Edited- as no one will ever understand how it feels.
Edited- as no one will ever understand how it feels.
i struggle to feel wanted, accepted, part of anything.
Long before my diagnosis I found it worked for me to do a job that got me regular appreciation, social contact and low expectations of ongoing social interaction.
I worked in IT support so got to do a lot of deskside visits in various banks head offices over the years where I learned my craft and could fix almost everything there at the time.
I found that positive contact with the staff would get the occasional invite (especially when I saved their bacon following user stupidity) to social events or - on occasions - get a date. Several longish term relationships formed this way over the years.

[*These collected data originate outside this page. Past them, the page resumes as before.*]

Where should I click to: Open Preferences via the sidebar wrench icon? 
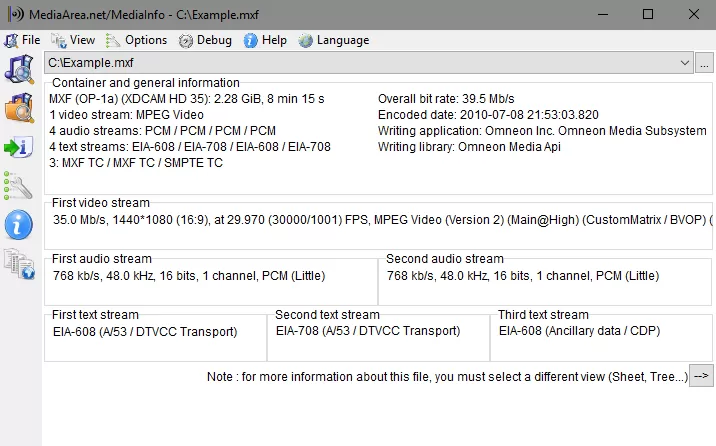pyautogui.click(x=19, y=186)
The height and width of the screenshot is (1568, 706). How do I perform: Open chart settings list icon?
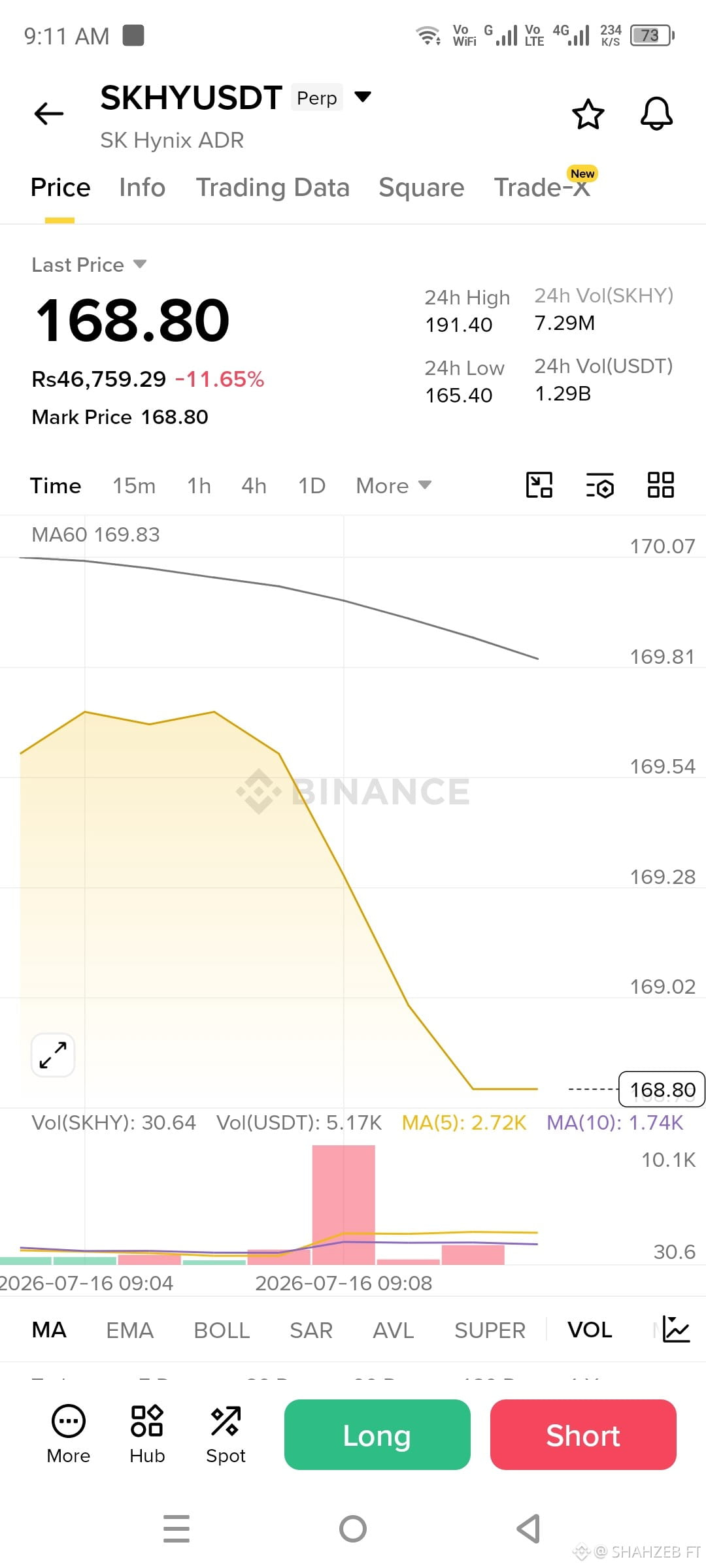point(599,485)
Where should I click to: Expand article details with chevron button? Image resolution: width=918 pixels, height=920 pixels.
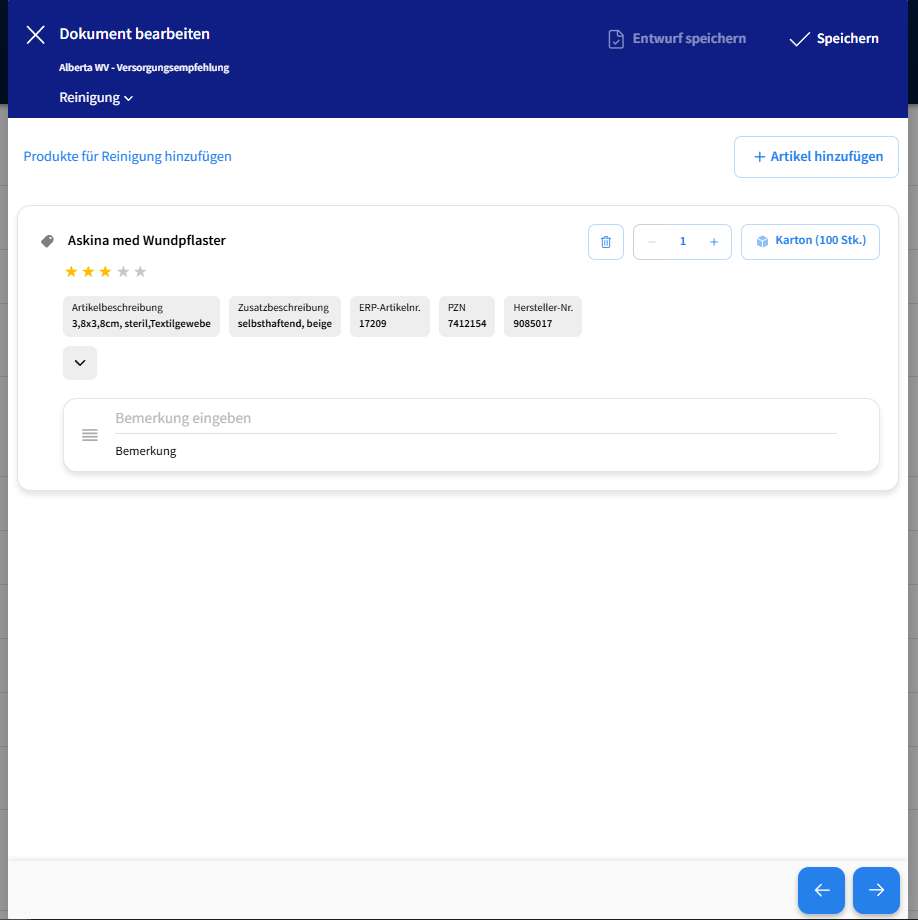(x=80, y=363)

I guess having a skill/service that people want and need is a good way to make inroads this way, altough in the last decade the support side has moved almost entirely to the phone and online, to the point where I was living in Brazil and supporting a company of around 500 users for a sizable part of the week on my own.
I suppose I've never really felt connected in any meaningful way and do "miss it", it's almost like a form of grief. I don't know how I can miss something I don't feel, it is a complete mystery to me.
I didn't suffer trauma/abuse or bullying as a child I just didn't fit. I had a friend who lived over the road when I was a kid and he had a group of friends that I got folded into. That friendship finally fizzled out as adult life kicked in.
I'm married with kids and I still seem to struggle that bond at times. It's more about comfort and familiarity.
I want to belong to something and as my kids grow I feel less needed.
Finding a place in the world is difficult
I Definitely wouldn't underestimate PTSD now I've had some therapy and talked about things in an objective way, I realise just how much past events , even ones from when I was a child have shaped me and stayed with me.
But... It's definitely never too late because I have started dealing with some of it with some success recently and I turned 50 this year so it was a long time ago...
That makes quite a lot of sense. For me it's, without a doubt,a product of the bullying related trauma.
I always felt like I was watching the herd from a distance and when I was amongst it I was somehow aware of it rather than part of it, like I was tuned into a hidden frequency, if that makes any sense at all?!!
Couldn't have put it better myself.
I get this, i struggle to feel wanted, accepted, part of anything. Even when I know I am, I still have an inner conflicted view which can spil any sense of belonging for me.
Recently looked up RSD after it being mentioned that I show all the signs, I think that explains a lot. Possibly trying too hard go fit in and avoid rejection to just go with it. But the root cause in my opinion is a combination of knowing I'm different, having low self esteem , over analysing everything and often reading negative into things, catastrophising and so on.
I always felt like I was watching the herd from a distance and when I was amongst it I was somehow aware of it rather than part of it, like I was tuned into a hidden frequency, if that makes any sense at all?!!
Believe me my whole life has been a car crash from being bullied and manipulated to downright abuse.
So I get what you are saying.
Unless you've known what it's like to be to very unpopular in your formative years it can quite wrongly be seen in terms of a 'popularity contest'.
The lack of replies can be because of a number of various reasons, especially with the shift to the new platform.
Personally I am here for support and to offer my take on things. I am not here to be popular and I do not view replies or lack of as a measure of that.
It tends to be a comparative lack of replies.